August Wilson authored Gem of the Ocean, Joe Turner's Come and Gone, Ma Rainey's Black Bottom, The Piano Lesson, Seven Guitars, Fences, Two Trains Running, Jitney, King Hedley II and Radio Golf. These works explore the heritage and experience of African Americans, decade by decade, over the course of the twentieth century. His plays have been produced at regional theatres across the country and all over the world, as well as on Broadway. In 2003, Mr. Wilson made his professional stage debut in his one-man show, How I Learned What I Learned. His works garnered many awards, including Pulitzer Prizes for Fences (1987) and The Piano Lesson (1990), a Tony Award for Fences, Great Britain's Olivier Award for Jitney, as well as eight New York Drama Critics Circle Awards. Additionally, the cast recording of Ma Rainey's Black Bottom received a 1985 Grammy Award, and Mr. Wilson received a 1995 Emmy Award nomination for his screenplay adaptation of The Piano Lesson. He received many fellowships and awards, including Rockefeller and Guggenheim Fellowships, the Whiting Writers Award, the 2003 Heinz Award, the 1999 National Humanities Medal from the President of the United States and numerous honorary degrees from colleges and universities, as well as the only high school diploma ever issued by Carnegie Library of Pittsburgh. He was an alumnus of New Dramatists, a member of the American Academy of Arts and Sciences, a 1995 inductee into the American Academy of Arts and Letters and posthumously inducted into the Theatre Hall of Fame in 2007. On October 16, 2005, Broadway renamed the theatre located at 245 West 52nd Street the August Wilson Theatre. Mr. Wilson was born and raised in Pittsburgh and lived in Seattle at the time of his death. He is immediately survived by his two daughters, Sakina Ansari and Azula Carmen Wilson, and his wife, costume designer Constanza Romero.
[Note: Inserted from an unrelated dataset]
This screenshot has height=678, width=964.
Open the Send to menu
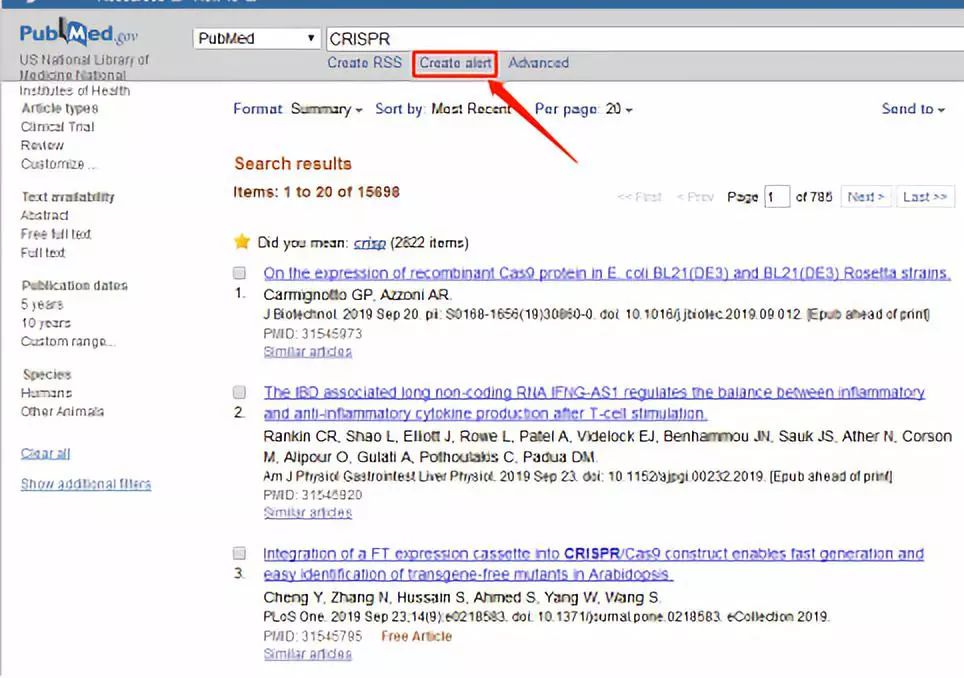(x=912, y=109)
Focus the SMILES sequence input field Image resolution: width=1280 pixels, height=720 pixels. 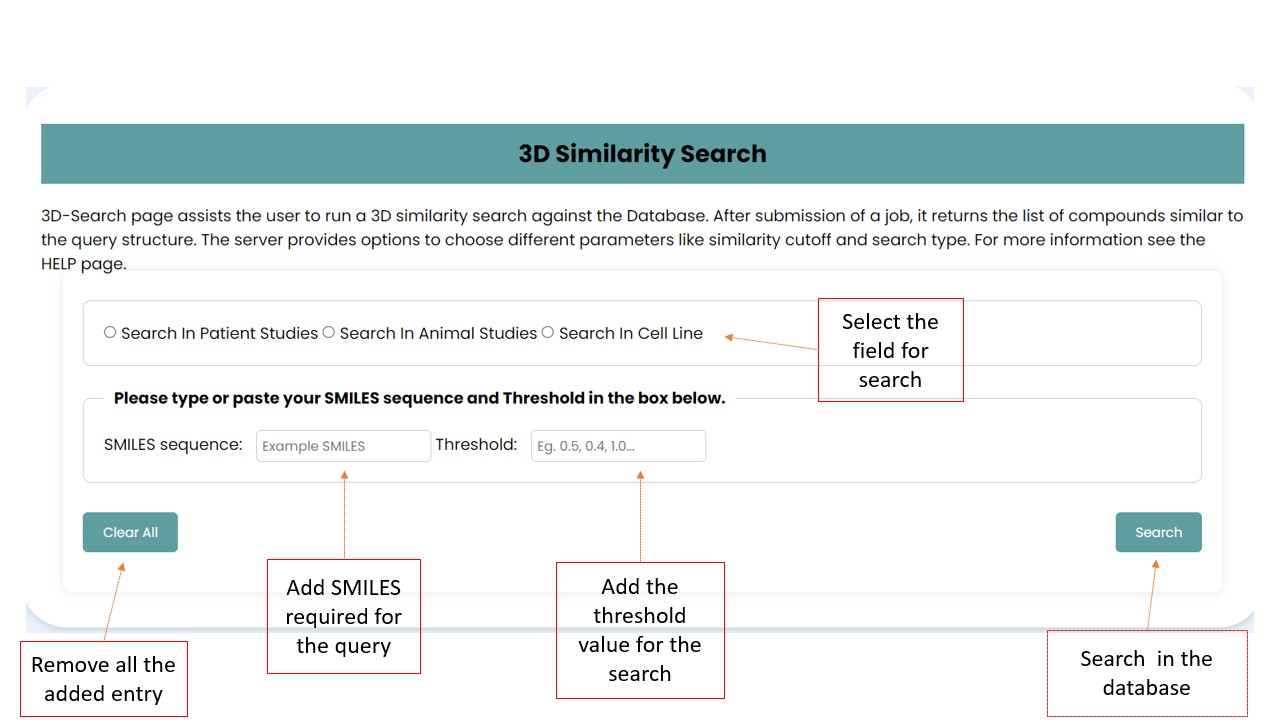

Kenny Leon directed the Broadway productions of August Wilson's Radio Golf (three Tony nominations), Gem of the Ocean (five Tony nominations) and the Tony Award-winning revival of A Raisin in the Sun; for the latter, he earned a Drama Desk nomination. Off-Broadway/regional: Emergence-See featuring Daniel Beaty, Blues for an Alabama Sky and From the Mississippi Delta (Huntington Theatre), Oregon Shakespeare Festival, San Jose Rep, Goodman Theatre, Hartford Stage, CenterStage, Public Theater, Center Theatre Group, Cincinnati Playhouse in the Park, Dallas Theater Center, GA Shakespeare Festival, Arena Stage and the Theatre of the Stars. Leon is founding artistic director of True Colors Theatre Company, dedicated to diversity and the preservation of African-American classics, and served as artistic director of the ALLIANCE THEATRE for more than a decade, where he produced ten world premieres, including Elton John's Aida and Debbie Allen's Soul Possessed. Leon served as artistic director for the Kennedy Center's 2008 staging of all 10 plays in August Wilson's Century Cycle. Other recent credits include the world premiere of Toni Morrison's opera Margaret Garner and the TV film adaptation of Lorraine Hansberry's A Raisin in the Sun. Leon is a graduate and honorary Ph.D. of Clark Atlanta.

Additional casting and production team for FENCES will be announced soon.